◆ Task requirements: Within these entries, which lines include the string "will"? Copy each one.

• • •

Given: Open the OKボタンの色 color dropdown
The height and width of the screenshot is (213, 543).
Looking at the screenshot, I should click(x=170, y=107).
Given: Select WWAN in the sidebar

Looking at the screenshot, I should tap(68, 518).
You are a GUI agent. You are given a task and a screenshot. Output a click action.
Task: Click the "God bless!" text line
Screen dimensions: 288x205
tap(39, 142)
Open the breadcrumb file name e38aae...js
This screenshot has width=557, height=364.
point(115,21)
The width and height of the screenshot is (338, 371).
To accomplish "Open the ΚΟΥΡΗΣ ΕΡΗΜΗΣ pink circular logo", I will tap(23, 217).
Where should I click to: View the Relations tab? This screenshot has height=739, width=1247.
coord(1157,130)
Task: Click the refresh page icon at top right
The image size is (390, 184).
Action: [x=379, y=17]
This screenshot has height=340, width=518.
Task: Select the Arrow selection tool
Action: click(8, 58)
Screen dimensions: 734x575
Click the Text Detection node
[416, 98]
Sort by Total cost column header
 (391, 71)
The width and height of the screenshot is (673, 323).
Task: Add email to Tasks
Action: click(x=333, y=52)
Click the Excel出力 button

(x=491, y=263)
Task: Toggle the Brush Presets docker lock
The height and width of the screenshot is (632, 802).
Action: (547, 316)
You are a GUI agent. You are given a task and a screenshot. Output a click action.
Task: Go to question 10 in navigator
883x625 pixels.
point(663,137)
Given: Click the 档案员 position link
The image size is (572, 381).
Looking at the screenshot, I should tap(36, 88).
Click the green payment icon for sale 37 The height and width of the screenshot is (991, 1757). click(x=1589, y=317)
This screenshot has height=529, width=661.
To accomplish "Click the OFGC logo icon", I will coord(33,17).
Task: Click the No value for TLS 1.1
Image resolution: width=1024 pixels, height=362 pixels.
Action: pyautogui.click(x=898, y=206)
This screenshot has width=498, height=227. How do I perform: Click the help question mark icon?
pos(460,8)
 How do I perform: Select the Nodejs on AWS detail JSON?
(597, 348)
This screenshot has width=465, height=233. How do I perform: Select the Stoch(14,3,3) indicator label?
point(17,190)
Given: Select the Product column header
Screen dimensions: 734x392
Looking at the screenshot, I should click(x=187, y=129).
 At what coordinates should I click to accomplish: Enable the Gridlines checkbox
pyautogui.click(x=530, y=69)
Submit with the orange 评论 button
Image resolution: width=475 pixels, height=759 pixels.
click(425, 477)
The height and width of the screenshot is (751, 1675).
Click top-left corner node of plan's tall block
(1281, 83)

• • •

◆ Task result:
To accomplish "Open the ΚΟΥΡΗΣ ΕΡΗΜΗΣ pink circular logo", I will tap(23, 217).
To accomplish "Click the OFGC logo icon", I will coord(33,17).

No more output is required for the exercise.